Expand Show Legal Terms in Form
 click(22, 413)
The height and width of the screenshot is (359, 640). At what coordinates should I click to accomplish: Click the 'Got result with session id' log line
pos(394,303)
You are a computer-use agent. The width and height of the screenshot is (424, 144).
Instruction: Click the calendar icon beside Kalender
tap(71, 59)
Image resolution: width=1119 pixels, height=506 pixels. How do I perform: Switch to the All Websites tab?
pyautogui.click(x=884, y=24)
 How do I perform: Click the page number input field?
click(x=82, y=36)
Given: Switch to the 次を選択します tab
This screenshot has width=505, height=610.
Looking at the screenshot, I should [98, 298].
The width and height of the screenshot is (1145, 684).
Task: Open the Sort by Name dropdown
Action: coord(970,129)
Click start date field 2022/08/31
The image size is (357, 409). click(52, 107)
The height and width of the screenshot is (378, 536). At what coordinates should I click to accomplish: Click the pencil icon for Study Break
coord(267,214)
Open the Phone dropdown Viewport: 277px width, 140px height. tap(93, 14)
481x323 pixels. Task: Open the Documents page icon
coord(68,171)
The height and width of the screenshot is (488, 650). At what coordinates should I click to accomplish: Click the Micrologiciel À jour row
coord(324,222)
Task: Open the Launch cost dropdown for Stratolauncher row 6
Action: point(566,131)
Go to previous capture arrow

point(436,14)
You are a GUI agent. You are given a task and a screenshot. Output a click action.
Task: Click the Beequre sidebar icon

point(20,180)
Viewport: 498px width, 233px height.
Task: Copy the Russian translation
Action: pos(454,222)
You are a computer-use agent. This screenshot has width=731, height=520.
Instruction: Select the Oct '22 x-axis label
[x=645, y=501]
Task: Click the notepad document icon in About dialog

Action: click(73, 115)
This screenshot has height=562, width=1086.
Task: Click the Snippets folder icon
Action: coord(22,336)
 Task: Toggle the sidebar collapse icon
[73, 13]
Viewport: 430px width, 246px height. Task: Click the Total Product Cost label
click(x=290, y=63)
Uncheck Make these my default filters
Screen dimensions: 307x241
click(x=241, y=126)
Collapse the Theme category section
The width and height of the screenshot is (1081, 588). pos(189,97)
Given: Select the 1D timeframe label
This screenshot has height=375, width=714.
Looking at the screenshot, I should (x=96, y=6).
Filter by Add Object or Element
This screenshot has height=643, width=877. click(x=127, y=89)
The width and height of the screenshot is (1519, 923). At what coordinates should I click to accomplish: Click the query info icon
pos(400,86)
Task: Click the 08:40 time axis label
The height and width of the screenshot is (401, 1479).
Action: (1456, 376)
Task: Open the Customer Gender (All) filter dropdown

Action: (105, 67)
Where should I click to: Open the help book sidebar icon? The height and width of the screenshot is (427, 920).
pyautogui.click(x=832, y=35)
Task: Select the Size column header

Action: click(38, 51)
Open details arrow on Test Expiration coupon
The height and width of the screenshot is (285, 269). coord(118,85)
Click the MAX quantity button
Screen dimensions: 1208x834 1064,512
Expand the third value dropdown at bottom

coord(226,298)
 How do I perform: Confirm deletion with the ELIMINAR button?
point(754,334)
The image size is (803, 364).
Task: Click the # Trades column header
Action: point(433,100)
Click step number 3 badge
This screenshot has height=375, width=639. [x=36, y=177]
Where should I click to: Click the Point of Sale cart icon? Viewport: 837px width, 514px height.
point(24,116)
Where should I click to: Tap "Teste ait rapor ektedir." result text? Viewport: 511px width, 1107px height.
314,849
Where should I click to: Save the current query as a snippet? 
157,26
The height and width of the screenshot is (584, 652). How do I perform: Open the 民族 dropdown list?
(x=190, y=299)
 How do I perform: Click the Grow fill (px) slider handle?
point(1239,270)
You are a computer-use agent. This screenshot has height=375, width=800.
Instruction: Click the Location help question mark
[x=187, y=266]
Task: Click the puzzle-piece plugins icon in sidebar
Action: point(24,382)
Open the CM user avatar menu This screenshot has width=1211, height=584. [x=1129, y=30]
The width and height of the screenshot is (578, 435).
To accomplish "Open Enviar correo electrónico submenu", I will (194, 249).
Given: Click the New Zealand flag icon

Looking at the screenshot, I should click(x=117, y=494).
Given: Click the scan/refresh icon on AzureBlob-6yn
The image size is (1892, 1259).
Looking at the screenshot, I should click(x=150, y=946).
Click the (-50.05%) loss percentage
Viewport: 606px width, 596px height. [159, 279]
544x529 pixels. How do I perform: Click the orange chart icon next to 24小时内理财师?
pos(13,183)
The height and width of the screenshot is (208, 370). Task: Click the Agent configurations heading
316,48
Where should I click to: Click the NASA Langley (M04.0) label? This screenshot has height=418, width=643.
************
Please return the material above exactly as written.

Expand Show Legal Terms in Form
 click(22, 413)
The height and width of the screenshot is (359, 640). At what coordinates should I click to accomplish: Click the 'Got result with session id' log line
pos(394,303)
You are a computer-use agent. The width and height of the screenshot is (424, 144).
Instruction: Click the calendar icon beside Kalender
tap(71, 59)
Image resolution: width=1119 pixels, height=506 pixels. How do I perform: Switch to the All Websites tab?
pyautogui.click(x=884, y=24)
 How do I perform: Click the page number input field?
click(x=82, y=36)
Given: Switch to the 次を選択します tab
This screenshot has width=505, height=610.
Looking at the screenshot, I should [98, 298].
The width and height of the screenshot is (1145, 684).
Task: Open the Sort by Name dropdown
Action: coord(970,129)
Click start date field 2022/08/31
The image size is (357, 409). click(52, 107)
The height and width of the screenshot is (378, 536). At what coordinates should I click to accomplish: Click the pencil icon for Study Break
coord(267,214)
Open the Phone dropdown Viewport: 277px width, 140px height. tap(93, 14)
481x323 pixels. Task: Open the Documents page icon
coord(68,171)
The height and width of the screenshot is (488, 650). At what coordinates should I click to accomplish: Click the Micrologiciel À jour row
coord(324,222)
Task: Open the Launch cost dropdown for Stratolauncher row 6
Action: point(566,131)
Go to previous capture arrow

point(436,14)
You are a GUI agent. You are given a task and a screenshot. Output a click action.
Task: Click the Beequre sidebar icon

point(20,180)
Viewport: 498px width, 233px height.
Task: Copy the Russian translation
Action: pos(454,222)
You are a computer-use agent. This screenshot has width=731, height=520.
Instruction: Select the Oct '22 x-axis label
[x=645, y=501]
Task: Click the notepad document icon in About dialog

Action: click(73, 115)
This screenshot has height=562, width=1086.
Task: Click the Snippets folder icon
Action: coord(22,336)
 Task: Toggle the sidebar collapse icon
[73, 13]
Viewport: 430px width, 246px height. Task: Click the Total Product Cost label
click(x=290, y=63)
Uncheck Make these my default filters
Screen dimensions: 307x241
click(x=241, y=126)
Collapse the Theme category section
The width and height of the screenshot is (1081, 588). pos(189,97)
Given: Select the 1D timeframe label
This screenshot has height=375, width=714.
Looking at the screenshot, I should (x=96, y=6).
Filter by Add Object or Element
This screenshot has height=643, width=877. click(x=127, y=89)
The width and height of the screenshot is (1519, 923). At what coordinates should I click to accomplish: Click the query info icon
pos(400,86)
Task: Click the 08:40 time axis label
The height and width of the screenshot is (401, 1479).
Action: (1456, 376)
Task: Open the Customer Gender (All) filter dropdown

Action: (105, 67)
Where should I click to: Open the help book sidebar icon? The height and width of the screenshot is (427, 920).
pyautogui.click(x=832, y=35)
Task: Select the Size column header

Action: click(38, 51)
Open details arrow on Test Expiration coupon
The height and width of the screenshot is (285, 269). coord(118,85)
Click the MAX quantity button
Screen dimensions: 1208x834 1064,512
Expand the third value dropdown at bottom

coord(226,298)
 How do I perform: Confirm deletion with the ELIMINAR button?
point(754,334)
The image size is (803, 364).
Task: Click the # Trades column header
Action: point(433,100)
Click step number 3 badge
This screenshot has height=375, width=639. [x=36, y=177]
Where should I click to: Click the Point of Sale cart icon? Viewport: 837px width, 514px height.
point(24,116)
Where should I click to: Tap "Teste ait rapor ektedir." result text? Viewport: 511px width, 1107px height.
314,849
Where should I click to: Save the current query as a snippet? 
157,26
The height and width of the screenshot is (584, 652). How do I perform: Open the 民族 dropdown list?
(x=190, y=299)
 How do I perform: Click the Grow fill (px) slider handle?
point(1239,270)
You are a computer-use agent. This screenshot has height=375, width=800.
Instruction: Click the Location help question mark
[x=187, y=266]
Task: Click the puzzle-piece plugins icon in sidebar
Action: point(24,382)
Open the CM user avatar menu This screenshot has width=1211, height=584. [x=1129, y=30]
The width and height of the screenshot is (578, 435).
To accomplish "Open Enviar correo electrónico submenu", I will (194, 249).
Given: Click the New Zealand flag icon

Looking at the screenshot, I should click(x=117, y=494).
Given: Click the scan/refresh icon on AzureBlob-6yn
The image size is (1892, 1259).
Looking at the screenshot, I should click(x=150, y=946).
Click the (-50.05%) loss percentage
Viewport: 606px width, 596px height. [159, 279]
544x529 pixels. How do I perform: Click the orange chart icon next to 24小时内理财师?
pos(13,183)
The height and width of the screenshot is (208, 370). Task: Click the Agent configurations heading
316,48
Where should I click to: Click the NASA Langley (M04.0) label? This screenshot has height=418, width=643.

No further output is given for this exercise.